begin MATERIAL FOR THIS TASK
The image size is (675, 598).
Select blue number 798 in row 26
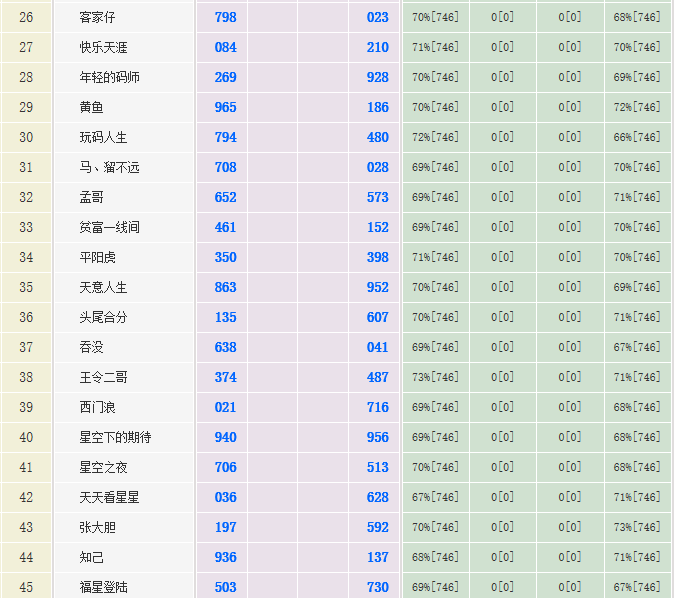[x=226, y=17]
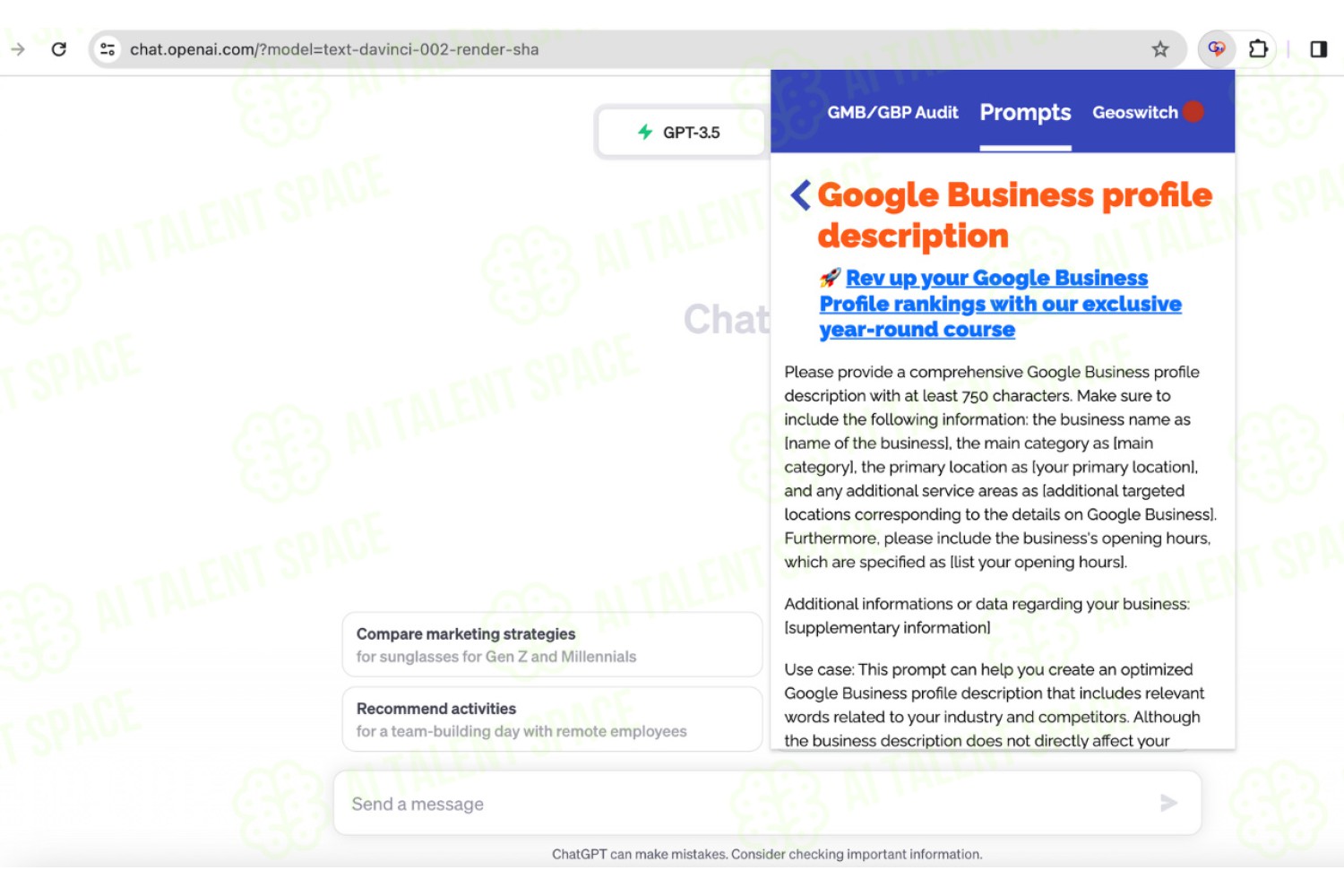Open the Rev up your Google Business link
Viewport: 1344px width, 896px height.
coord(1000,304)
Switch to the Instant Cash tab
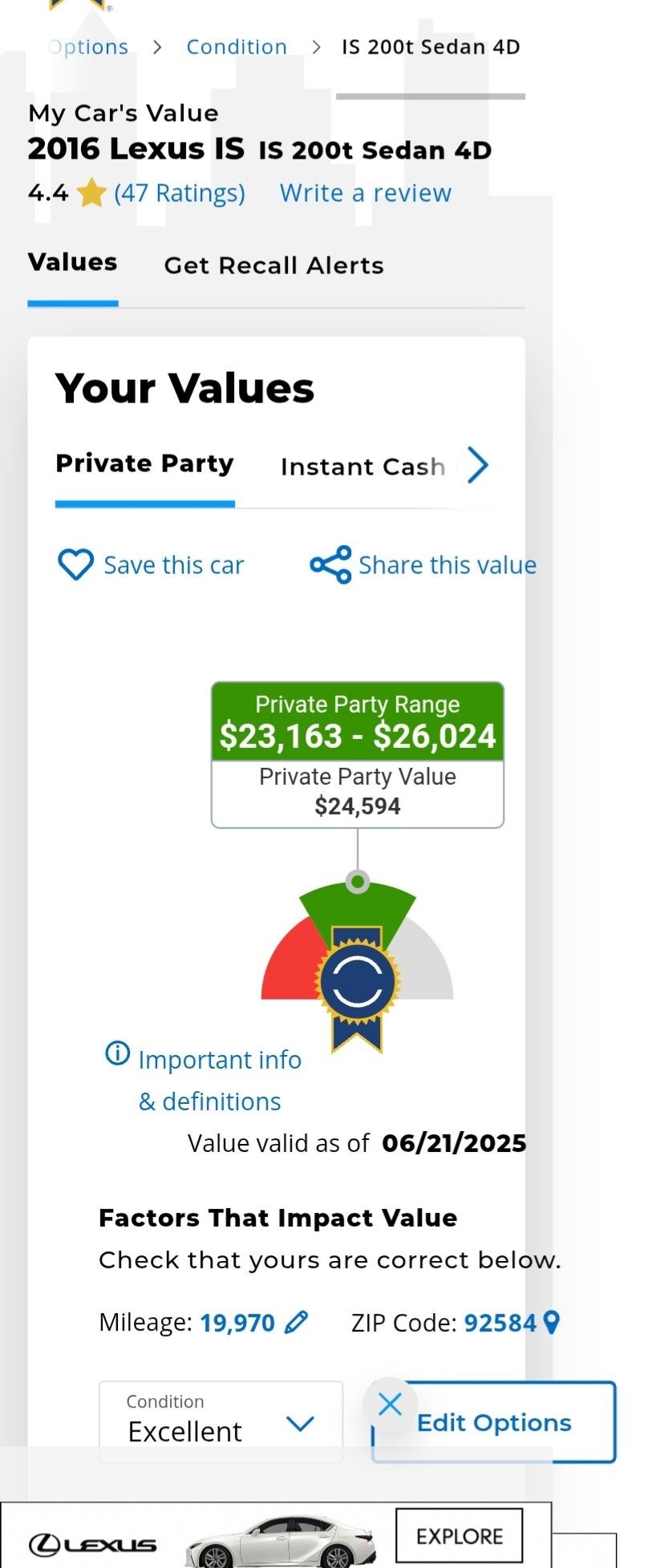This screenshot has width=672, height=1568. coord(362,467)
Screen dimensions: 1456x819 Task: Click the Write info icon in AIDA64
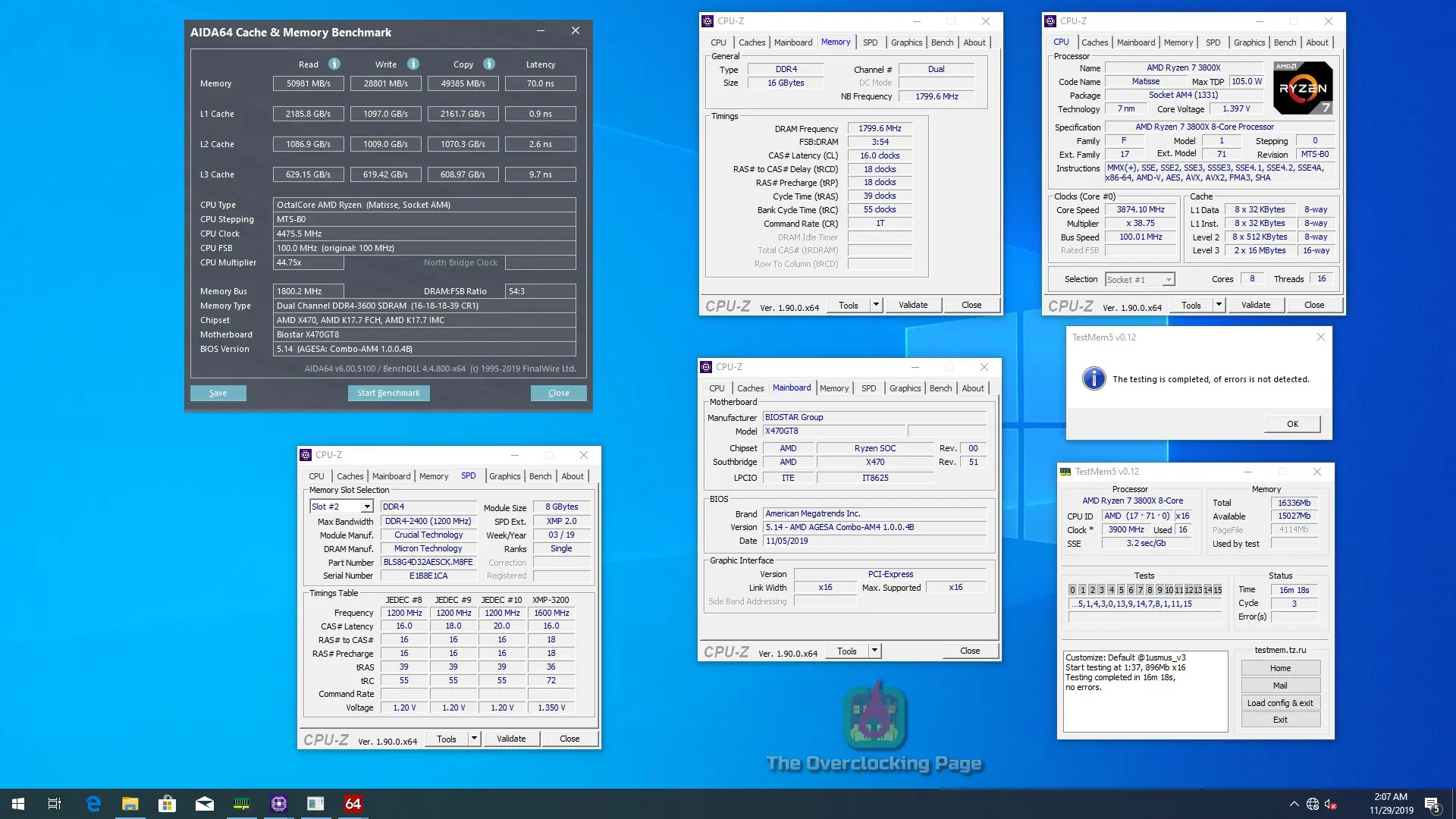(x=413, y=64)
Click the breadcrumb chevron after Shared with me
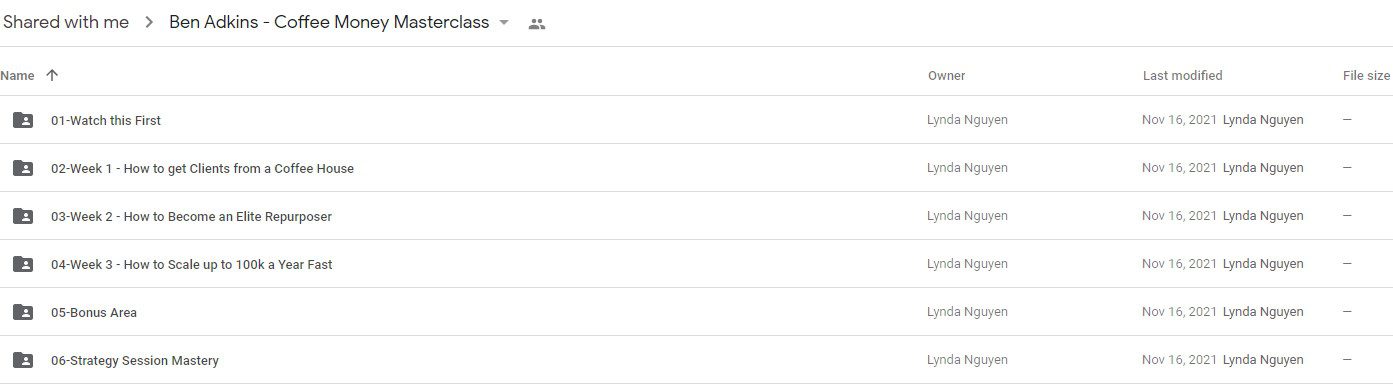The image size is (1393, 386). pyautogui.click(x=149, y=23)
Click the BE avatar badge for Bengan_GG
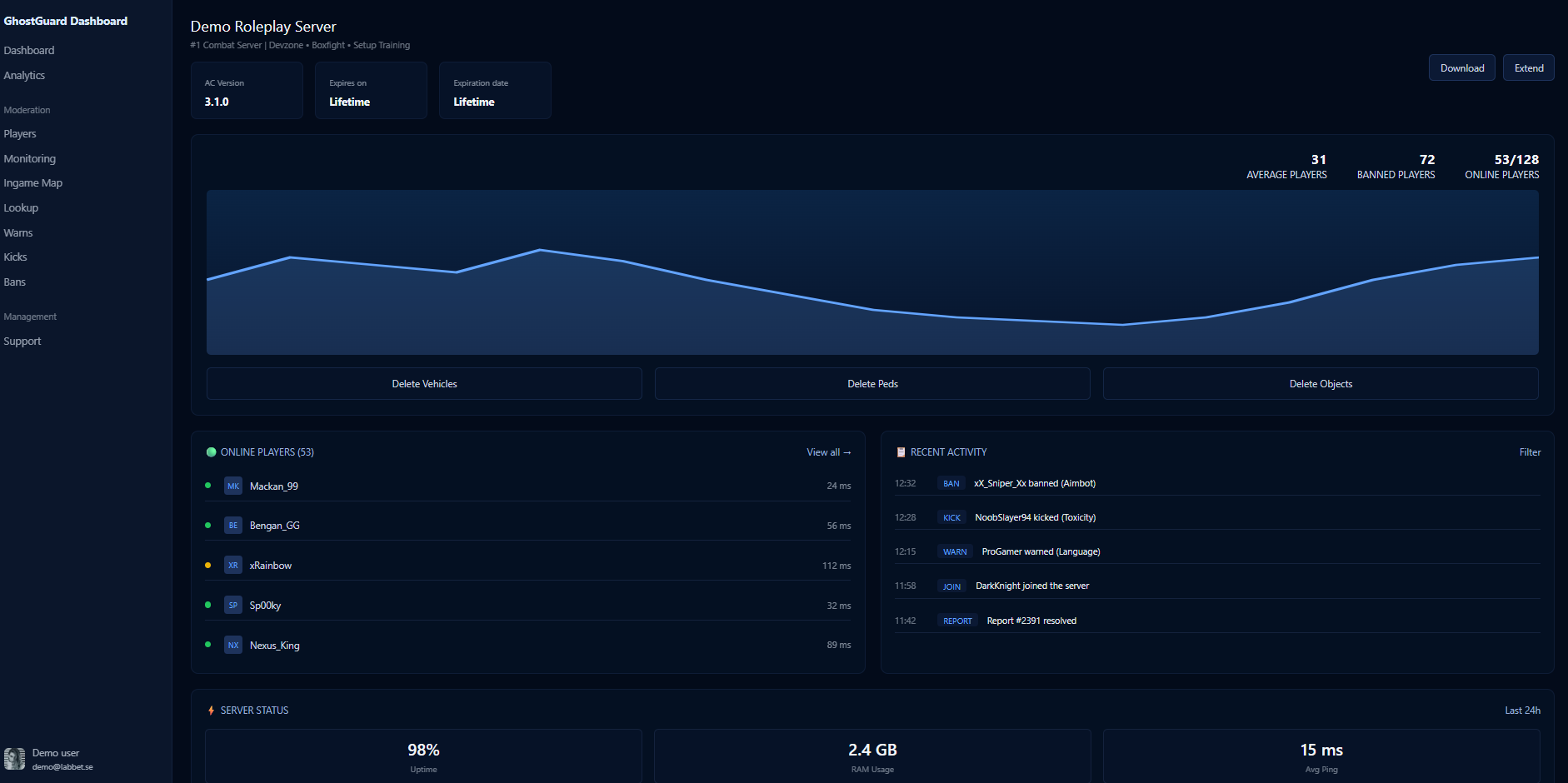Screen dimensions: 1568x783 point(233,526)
end MATERIAL FOR THIS TASK
* **TASK DETAILS**
Copy all of the data word for word, but leave out the pictures.

* **CORRECT OUTPUT**
The image size is (675, 598).
Select blue number 798 in row 26
[x=226, y=17]
Open the Rev up your Google Business link
Viewport: 1344px width, 896px height.
coord(1000,304)
Switch to the Instant Cash tab
This screenshot has width=672, height=1568. coord(362,467)
Screen dimensions: 1456x819 Task: Click the Write info icon in AIDA64
(x=413, y=64)
Click the breadcrumb chevron after Shared with me
The image size is (1393, 386). pyautogui.click(x=149, y=23)
Click the BE avatar badge for Bengan_GG
Screen dimensions: 1568x783 point(233,526)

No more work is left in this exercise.